Figure 3 also shows the changes in Tm as a function of the isothermal crystallization duration. Tm,SC1 and Tm,SC2 showed no direct correlation between Tc and the crystallization duration and remained at almost the same temperature (refer to Table S1 of the Supporting Information for detailed values of Tm). This indicates that the chosen crystallization temperatures are relatively low, and the SC crystallites did not thicken. In contrast, Tm,HC increased considerably with an increase in Tc, indicating the formation of thicker crystallites at higher crystallization temperatures. Moreover, within the same Tc, Tm,HC increased with longer crystallization durations.
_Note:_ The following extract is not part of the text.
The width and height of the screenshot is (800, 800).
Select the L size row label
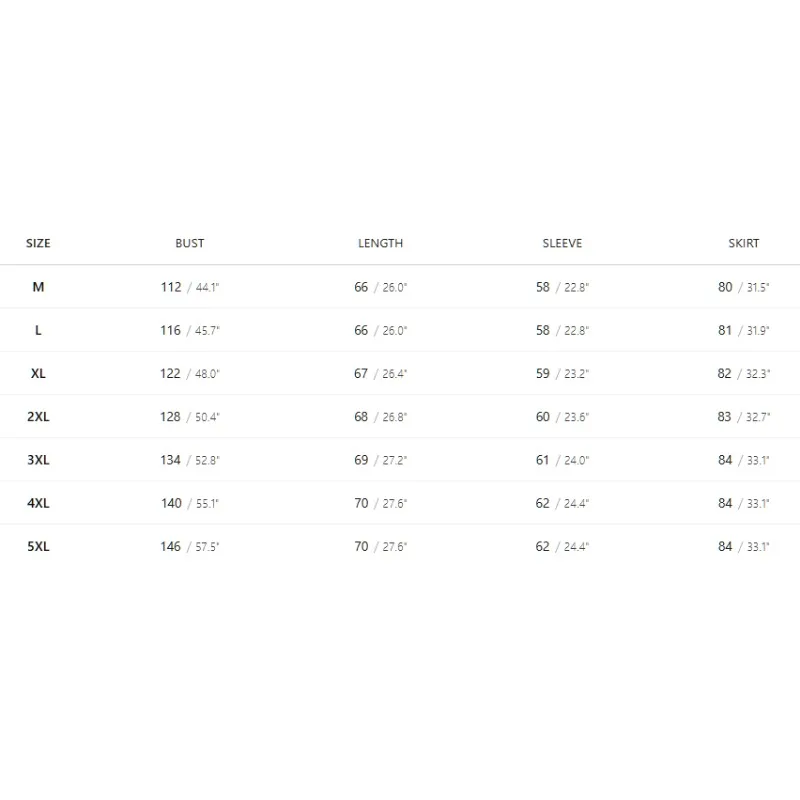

It is noteworthy that the thickening of the HC crystallites took place at a crystallization temperature as high as Tc = 170 °C, although the HC crystallization was very slow because Tc = 170 °C is very close to the equilibrium melting temperature.

Figure 5 shows fHC, fSC1, and fSC2, the contributing fractions of HC, SC1, and SC2, respectively, to the overall degree of crystallinity (ϕc) as a function of the isothermal crystallization duration. The decrease of fSC2 in longer durations is clearly observed in favor of fHC, whereas fSC1 is negligible for Tc = 110 °C and absent for Tc = 150 °C. In Figure 5b, the behaviors of fHC and fSC2 are opposite to each other, almost symmetrical with respect to 50%. Unlike Tc = 110 °C, where fHC was higher for all the durations, for Tc = 150 °C, fSC2 decreased rapidly from 100% to its lowest value, namely, 17.3%, after 300 min. As for Tc = 170 °C, fSC1 had the highest values among all the isothermal crystallization temperatures examined in this study; it increased steadily until a 100 min duration and then decreased in favor of HC. However, the trend observed in Figure 5c indicates the long induction period of HC, within 100 min, and it surpassed SC with a contributing fraction of 56.6% (at 180 min) of the overall crystallinity.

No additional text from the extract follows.